Return all the lines below, exactly as they read.

--------------------------------

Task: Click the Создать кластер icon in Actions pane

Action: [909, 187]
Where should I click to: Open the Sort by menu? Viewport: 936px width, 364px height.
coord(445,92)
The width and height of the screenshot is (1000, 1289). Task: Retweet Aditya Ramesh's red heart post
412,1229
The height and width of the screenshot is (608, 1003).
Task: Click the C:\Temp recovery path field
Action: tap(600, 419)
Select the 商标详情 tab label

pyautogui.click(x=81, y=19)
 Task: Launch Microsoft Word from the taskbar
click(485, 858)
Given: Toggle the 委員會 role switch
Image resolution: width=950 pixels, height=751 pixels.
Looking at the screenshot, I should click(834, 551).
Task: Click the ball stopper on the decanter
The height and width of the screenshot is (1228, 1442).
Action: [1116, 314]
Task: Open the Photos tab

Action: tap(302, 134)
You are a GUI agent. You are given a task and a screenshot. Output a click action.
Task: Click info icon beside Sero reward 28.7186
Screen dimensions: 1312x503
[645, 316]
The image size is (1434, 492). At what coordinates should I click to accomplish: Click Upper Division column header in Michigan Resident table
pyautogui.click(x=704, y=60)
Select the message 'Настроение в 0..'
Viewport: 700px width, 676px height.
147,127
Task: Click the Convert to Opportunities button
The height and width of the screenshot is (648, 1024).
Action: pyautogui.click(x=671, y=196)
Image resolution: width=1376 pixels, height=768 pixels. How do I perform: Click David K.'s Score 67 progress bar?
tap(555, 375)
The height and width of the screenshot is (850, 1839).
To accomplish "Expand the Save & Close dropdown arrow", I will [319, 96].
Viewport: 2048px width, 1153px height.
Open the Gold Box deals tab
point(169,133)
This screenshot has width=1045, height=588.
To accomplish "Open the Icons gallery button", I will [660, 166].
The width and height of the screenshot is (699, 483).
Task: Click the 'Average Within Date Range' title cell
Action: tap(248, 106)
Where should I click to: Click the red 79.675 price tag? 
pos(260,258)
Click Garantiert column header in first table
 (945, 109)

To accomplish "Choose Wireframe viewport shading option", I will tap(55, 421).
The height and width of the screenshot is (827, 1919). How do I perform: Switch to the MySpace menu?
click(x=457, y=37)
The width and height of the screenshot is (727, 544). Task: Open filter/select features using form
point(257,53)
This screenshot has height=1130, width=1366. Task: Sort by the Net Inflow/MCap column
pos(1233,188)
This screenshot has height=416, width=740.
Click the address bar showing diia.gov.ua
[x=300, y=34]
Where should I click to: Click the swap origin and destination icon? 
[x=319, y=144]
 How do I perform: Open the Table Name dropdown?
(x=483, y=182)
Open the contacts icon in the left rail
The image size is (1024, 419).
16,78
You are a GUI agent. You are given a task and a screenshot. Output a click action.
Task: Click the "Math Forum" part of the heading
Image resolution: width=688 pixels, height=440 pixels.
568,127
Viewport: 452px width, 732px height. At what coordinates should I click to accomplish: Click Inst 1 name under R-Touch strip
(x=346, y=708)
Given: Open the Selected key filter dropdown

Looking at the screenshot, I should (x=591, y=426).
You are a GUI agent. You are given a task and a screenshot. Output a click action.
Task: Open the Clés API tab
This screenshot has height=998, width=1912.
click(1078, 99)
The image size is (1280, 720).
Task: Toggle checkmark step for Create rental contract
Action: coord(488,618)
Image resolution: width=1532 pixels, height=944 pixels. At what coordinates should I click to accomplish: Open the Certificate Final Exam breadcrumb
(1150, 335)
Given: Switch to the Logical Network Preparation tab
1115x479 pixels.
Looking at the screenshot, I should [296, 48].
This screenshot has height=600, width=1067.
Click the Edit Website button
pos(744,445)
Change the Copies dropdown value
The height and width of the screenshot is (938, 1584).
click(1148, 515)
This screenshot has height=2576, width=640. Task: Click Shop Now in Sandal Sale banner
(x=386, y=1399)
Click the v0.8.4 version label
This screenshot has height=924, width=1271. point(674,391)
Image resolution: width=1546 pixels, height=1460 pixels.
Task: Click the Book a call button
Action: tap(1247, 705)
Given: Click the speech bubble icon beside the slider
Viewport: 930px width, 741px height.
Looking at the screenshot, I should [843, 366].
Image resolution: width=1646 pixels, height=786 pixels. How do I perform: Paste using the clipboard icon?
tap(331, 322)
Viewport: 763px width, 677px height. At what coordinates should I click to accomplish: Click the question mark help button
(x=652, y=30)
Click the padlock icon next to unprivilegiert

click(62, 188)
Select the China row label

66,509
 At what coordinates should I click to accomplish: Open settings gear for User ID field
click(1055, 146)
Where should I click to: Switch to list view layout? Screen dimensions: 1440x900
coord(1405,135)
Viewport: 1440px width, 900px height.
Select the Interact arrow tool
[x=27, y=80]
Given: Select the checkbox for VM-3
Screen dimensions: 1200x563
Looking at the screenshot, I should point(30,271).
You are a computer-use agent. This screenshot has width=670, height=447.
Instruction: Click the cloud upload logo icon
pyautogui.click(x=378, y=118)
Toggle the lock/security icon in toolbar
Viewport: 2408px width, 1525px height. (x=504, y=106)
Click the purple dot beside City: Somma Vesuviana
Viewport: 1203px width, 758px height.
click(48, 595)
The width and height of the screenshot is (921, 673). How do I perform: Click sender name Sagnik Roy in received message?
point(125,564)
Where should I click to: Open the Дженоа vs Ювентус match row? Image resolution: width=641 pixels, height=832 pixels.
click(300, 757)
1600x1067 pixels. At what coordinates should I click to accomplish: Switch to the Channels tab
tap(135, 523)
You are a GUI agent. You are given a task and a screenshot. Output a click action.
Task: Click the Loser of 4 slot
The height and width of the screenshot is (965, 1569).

--------------------------------

**ANSWER TO THE PROBLEM:**
Task: Click the Создать кластер icon in Actions pane

Action: [909, 187]
Where should I click to: Open the Sort by menu? Viewport: 936px width, 364px height.
coord(445,92)
The width and height of the screenshot is (1000, 1289). Task: Retweet Aditya Ramesh's red heart post
412,1229
The height and width of the screenshot is (608, 1003).
Task: Click the C:\Temp recovery path field
Action: tap(600, 419)
Select the 商标详情 tab label

pyautogui.click(x=81, y=19)
 Task: Launch Microsoft Word from the taskbar
click(485, 858)
Given: Toggle the 委員會 role switch
Image resolution: width=950 pixels, height=751 pixels.
Looking at the screenshot, I should click(834, 551).
Task: Click the ball stopper on the decanter
The height and width of the screenshot is (1228, 1442).
Action: [1116, 314]
Task: Open the Photos tab

Action: tap(302, 134)
You are a GUI agent. You are given a task and a screenshot. Output a click action.
Task: Click info icon beside Sero reward 28.7186
Screen dimensions: 1312x503
[645, 316]
The image size is (1434, 492). At what coordinates should I click to accomplish: Click Upper Division column header in Michigan Resident table
pyautogui.click(x=704, y=60)
Select the message 'Настроение в 0..'
Viewport: 700px width, 676px height.
147,127
Task: Click the Convert to Opportunities button
The height and width of the screenshot is (648, 1024).
Action: pyautogui.click(x=671, y=196)
Image resolution: width=1376 pixels, height=768 pixels. How do I perform: Click David K.'s Score 67 progress bar?
tap(555, 375)
The height and width of the screenshot is (850, 1839).
To accomplish "Expand the Save & Close dropdown arrow", I will [319, 96].
Viewport: 2048px width, 1153px height.
Open the Gold Box deals tab
point(169,133)
This screenshot has width=1045, height=588.
To accomplish "Open the Icons gallery button", I will [660, 166].
The width and height of the screenshot is (699, 483).
Task: Click the 'Average Within Date Range' title cell
Action: tap(248, 106)
Where should I click to: Click the red 79.675 price tag? 
pos(260,258)
Click Garantiert column header in first table
 (945, 109)

To accomplish "Choose Wireframe viewport shading option", I will tap(55, 421).
The height and width of the screenshot is (827, 1919). How do I perform: Switch to the MySpace menu?
click(x=457, y=37)
The width and height of the screenshot is (727, 544). Task: Open filter/select features using form
point(257,53)
This screenshot has height=1130, width=1366. Task: Sort by the Net Inflow/MCap column
pos(1233,188)
This screenshot has height=416, width=740.
Click the address bar showing diia.gov.ua
[x=300, y=34]
Where should I click to: Click the swap origin and destination icon? 
[x=319, y=144]
 How do I perform: Open the Table Name dropdown?
(x=483, y=182)
Open the contacts icon in the left rail
The image size is (1024, 419).
16,78
You are a GUI agent. You are given a task and a screenshot. Output a click action.
Task: Click the "Math Forum" part of the heading
Image resolution: width=688 pixels, height=440 pixels.
568,127
Viewport: 452px width, 732px height. At what coordinates should I click to accomplish: Click Inst 1 name under R-Touch strip
(x=346, y=708)
Given: Open the Selected key filter dropdown

Looking at the screenshot, I should (x=591, y=426).
You are a GUI agent. You are given a task and a screenshot. Output a click action.
Task: Open the Clés API tab
This screenshot has height=998, width=1912.
click(1078, 99)
The image size is (1280, 720).
Task: Toggle checkmark step for Create rental contract
Action: coord(488,618)
Image resolution: width=1532 pixels, height=944 pixels. At what coordinates should I click to accomplish: Open the Certificate Final Exam breadcrumb
(1150, 335)
Given: Switch to the Logical Network Preparation tab
1115x479 pixels.
Looking at the screenshot, I should [296, 48].
This screenshot has height=600, width=1067.
Click the Edit Website button
pos(744,445)
Change the Copies dropdown value
The height and width of the screenshot is (938, 1584).
click(1148, 515)
This screenshot has height=2576, width=640. Task: Click Shop Now in Sandal Sale banner
(x=386, y=1399)
Click the v0.8.4 version label
This screenshot has height=924, width=1271. point(674,391)
Image resolution: width=1546 pixels, height=1460 pixels.
Task: Click the Book a call button
Action: tap(1247, 705)
Given: Click the speech bubble icon beside the slider
Viewport: 930px width, 741px height.
Looking at the screenshot, I should [843, 366].
Image resolution: width=1646 pixels, height=786 pixels. How do I perform: Paste using the clipboard icon?
tap(331, 322)
Viewport: 763px width, 677px height. At what coordinates should I click to accomplish: Click the question mark help button
(x=652, y=30)
Click the padlock icon next to unprivilegiert

click(62, 188)
Select the China row label

66,509
 At what coordinates should I click to accomplish: Open settings gear for User ID field
click(1055, 146)
Where should I click to: Switch to list view layout? Screen dimensions: 1440x900
coord(1405,135)
Viewport: 1440px width, 900px height.
Select the Interact arrow tool
[x=27, y=80]
Given: Select the checkbox for VM-3
Screen dimensions: 1200x563
Looking at the screenshot, I should point(30,271).
You are a computer-use agent. This screenshot has width=670, height=447.
Instruction: Click the cloud upload logo icon
pyautogui.click(x=378, y=118)
Toggle the lock/security icon in toolbar
Viewport: 2408px width, 1525px height. (x=504, y=106)
Click the purple dot beside City: Somma Vesuviana
Viewport: 1203px width, 758px height.
click(48, 595)
The width and height of the screenshot is (921, 673). How do I perform: Click sender name Sagnik Roy in received message?
point(125,564)
Where should I click to: Open the Дженоа vs Ювентус match row? Image resolution: width=641 pixels, height=832 pixels.
click(300, 757)
1600x1067 pixels. At what coordinates should I click to accomplish: Switch to the Channels tab
tap(135, 523)
You are a GUI agent. You are given a task and a screenshot. Output a click action.
Task: Click the Loser of 4 slot
The height and width of the screenshot is (965, 1569).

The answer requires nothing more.